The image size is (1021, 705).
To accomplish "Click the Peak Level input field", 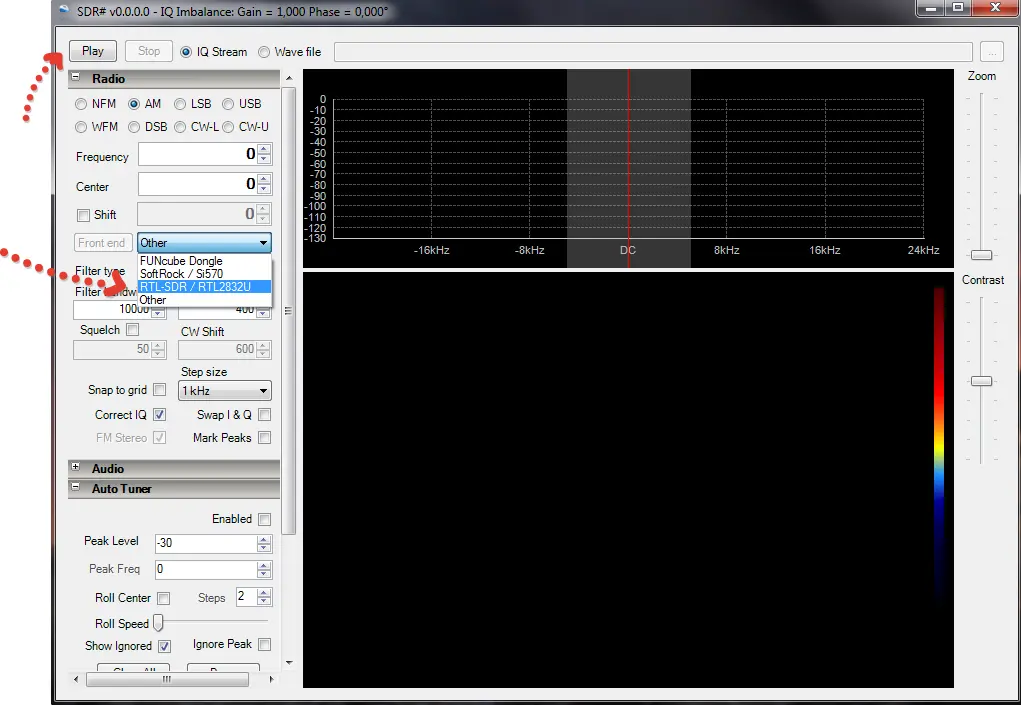I will (205, 543).
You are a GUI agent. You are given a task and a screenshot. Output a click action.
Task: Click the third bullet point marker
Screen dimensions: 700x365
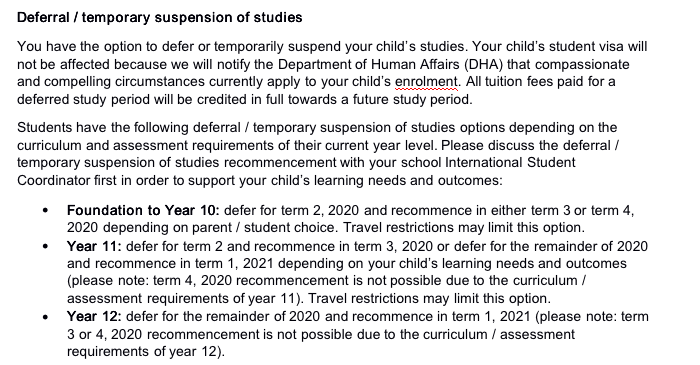pos(45,317)
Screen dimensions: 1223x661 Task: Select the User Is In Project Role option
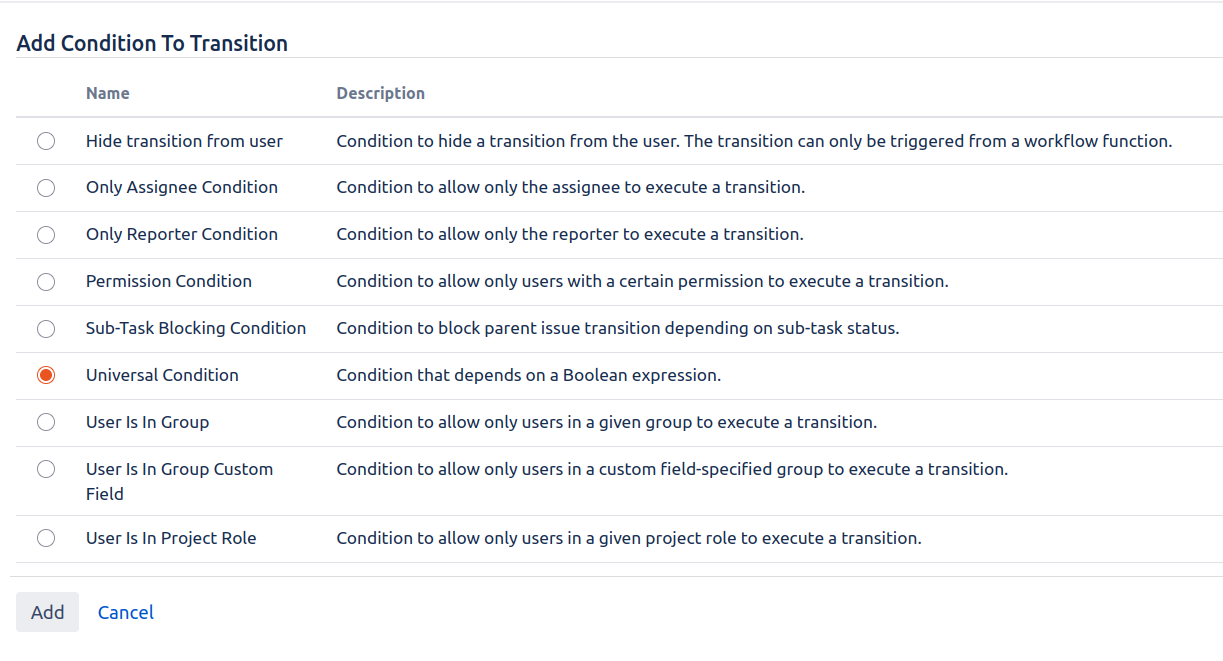pyautogui.click(x=46, y=538)
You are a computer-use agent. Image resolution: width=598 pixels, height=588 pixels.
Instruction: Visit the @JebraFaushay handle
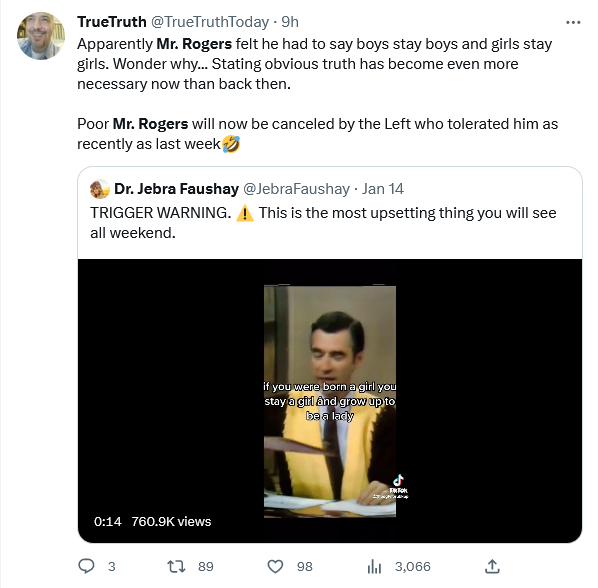click(296, 189)
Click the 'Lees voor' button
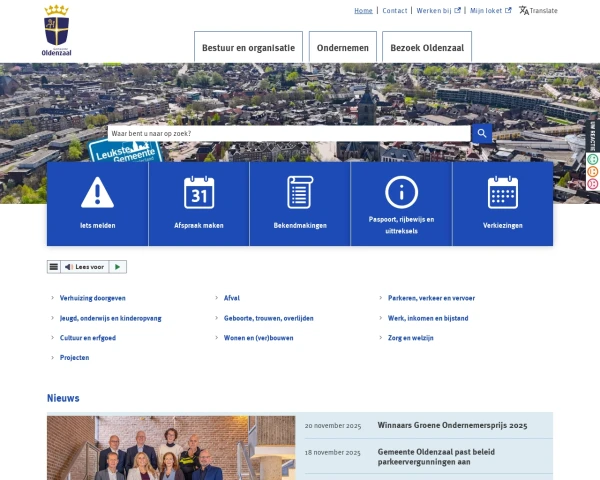The width and height of the screenshot is (600, 480). pos(84,267)
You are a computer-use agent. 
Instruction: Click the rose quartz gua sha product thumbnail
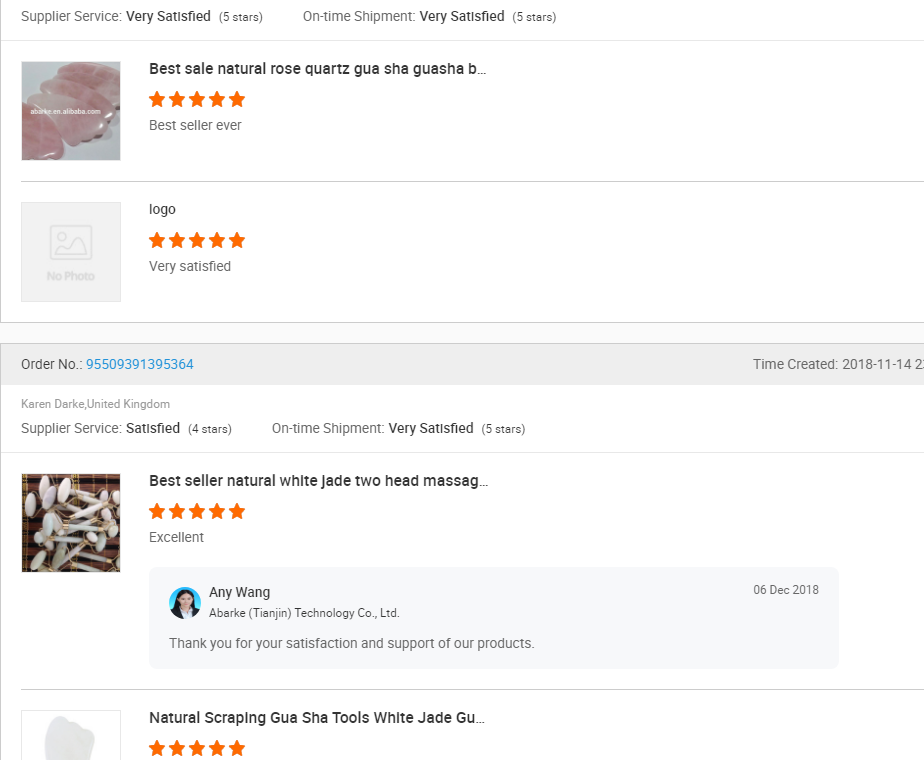click(71, 111)
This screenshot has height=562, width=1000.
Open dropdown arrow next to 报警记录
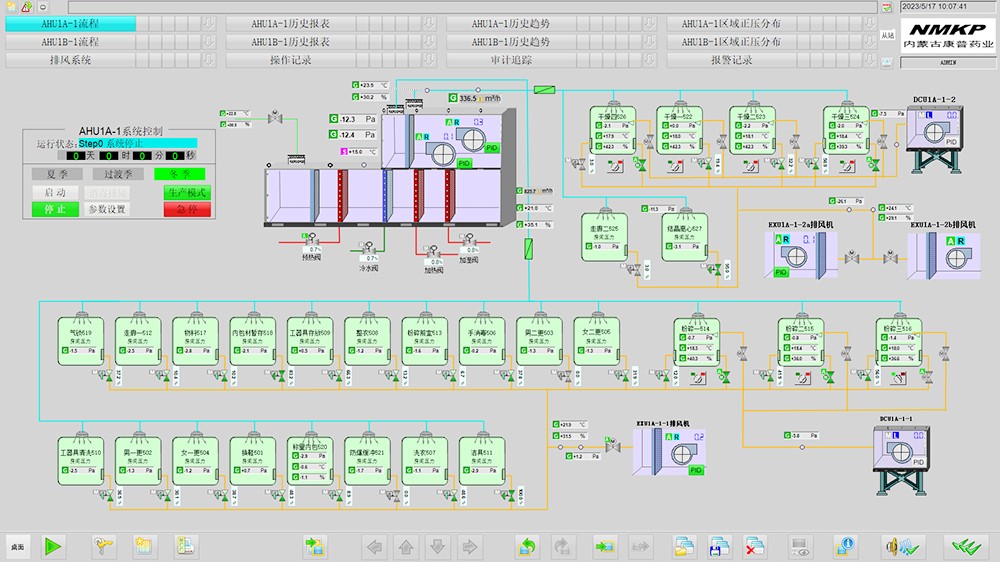point(867,60)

—————

Convert the stretch from the line containing "Click the 'Lees voor' button" through the end of the items into a JSON list of strings, one string per line and no blank lines. Leave the pictures out.

■ **The completed task**
[
  "Click the 'Lees voor' button",
  "The width and height of the screenshot is (600, 480). pos(84,267)",
  "You are a computer-use agent. ",
  "Instruction: Click the rose quartz gua sha product thumbnail",
  "click(71, 111)",
  "This screenshot has height=562, width=1000.",
  "Open dropdown arrow next to 报警记录",
  "point(867,60)"
]